For instance, an aspirant should be known by what he or she would do differently in the education sector. The crisis in the sector is not one that could be solved by the prescriptions of free-market fundamentalists. The problem of millions of children out school is beyond free-market solutions as the experience of the last few decades have shown.
Similarly, the problem of millions of poor people without access to quality healthcare cannot be solved without universal health coverage being a cardinal policy of government. Yet some policy wonks are still calling for more privatisation and deregulation in areas which strictly meant for delivery of public goods. It would be less than responsible for a state to toe that policy path amid acute crises of poverty and underdevelopment. It requires deep thinking to come with policy options.
The American state under the watch of President Joe Biden is intervening in the political economy with trillions of dollars as stimulus packages. It takes a state to do that in any economy- capitalist or socialist.

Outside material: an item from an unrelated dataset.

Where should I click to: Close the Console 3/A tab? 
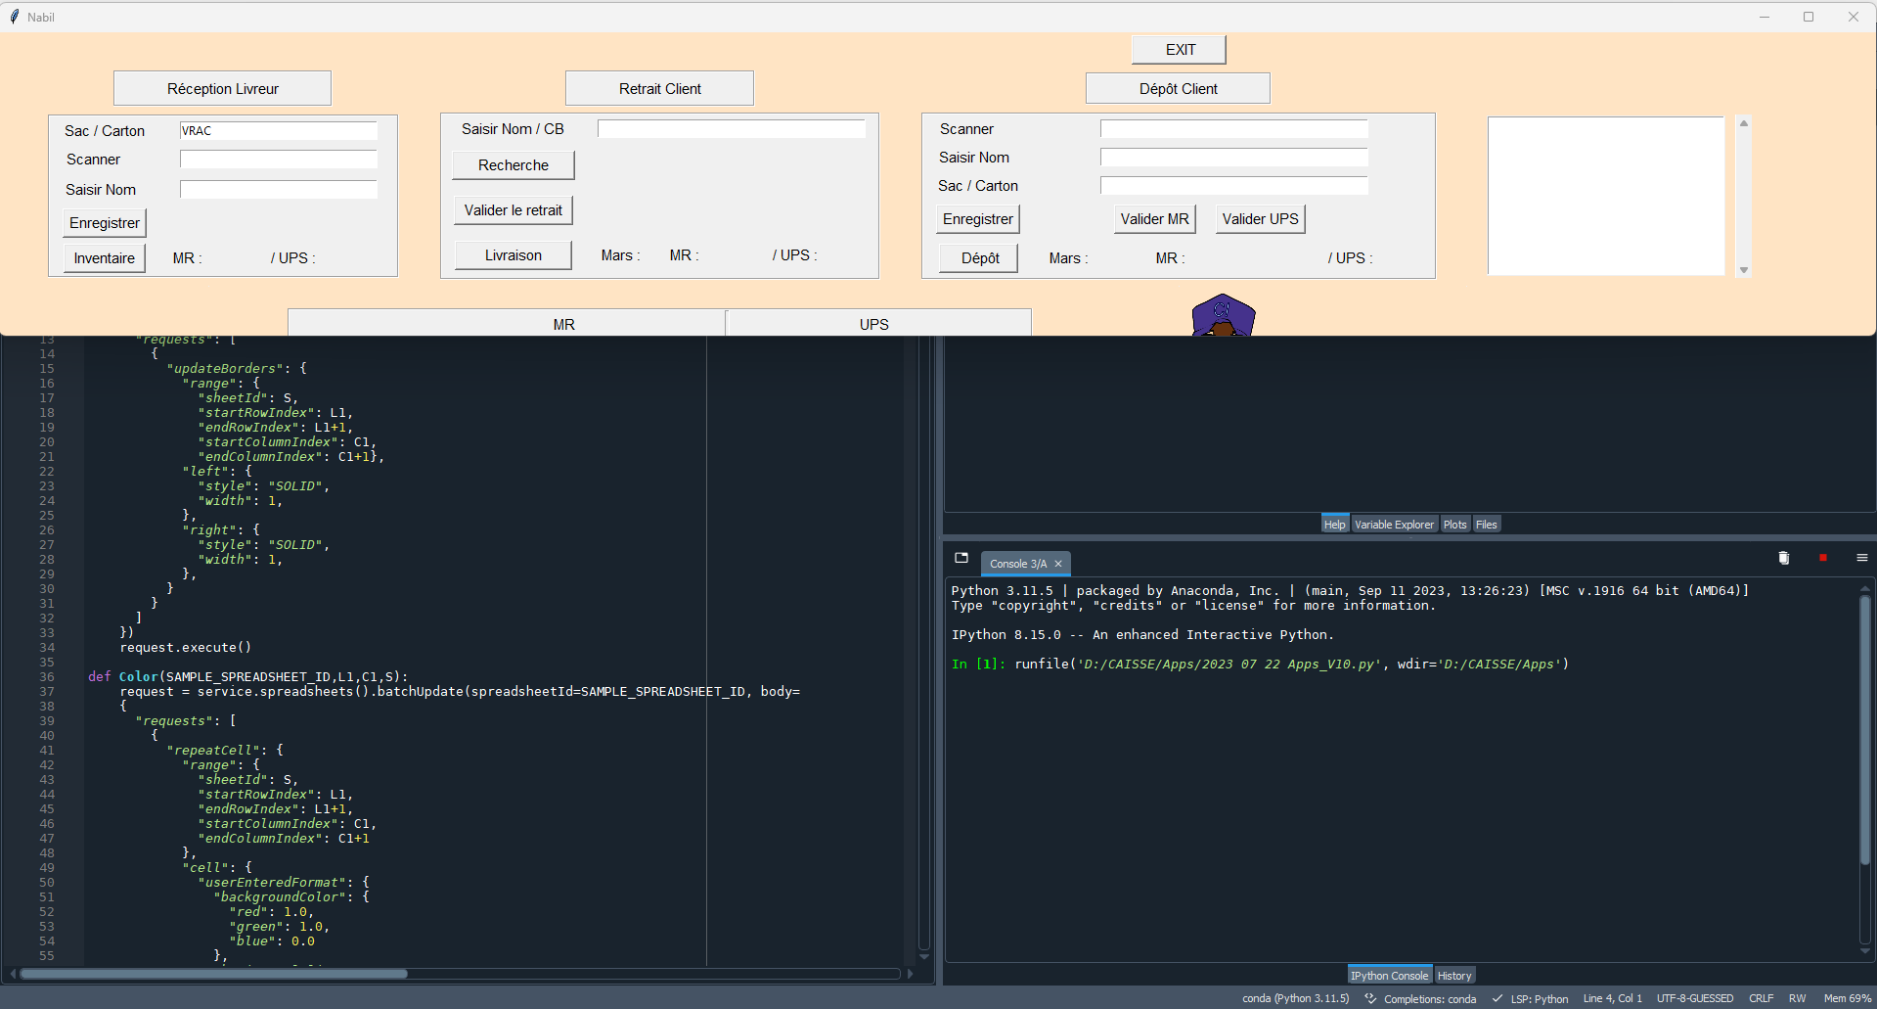click(1058, 564)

A responsible state cannot emerge from a political process that is not based on clear strategies and policies of development.
All told, the crises manifesting as insecurity, poverty and threats to national unity can only be tackled by a responsible and responsive state. As indicated in the introduction to this reflection, to play its role responsibly and responsively, a state should muster enough competence and strong leadership while securing the social trust. In addition, the institutions in the public sector including the bureaucracy should be well- equipped and developed to enforce regulations.
This is the “irreducible minimum” as Comrade Edwin Madunagu would put the ideological question in this proposition mathematically.
To be sure, this not a revolutionary position. It is only an amplification of an enlightened liberal suggestion.
However, in the light of the multi-dimensional nature of the crisis and in the absence of a revolution, this minimum condition of responsibility should be met by the Nigerian state to prevent anarchy.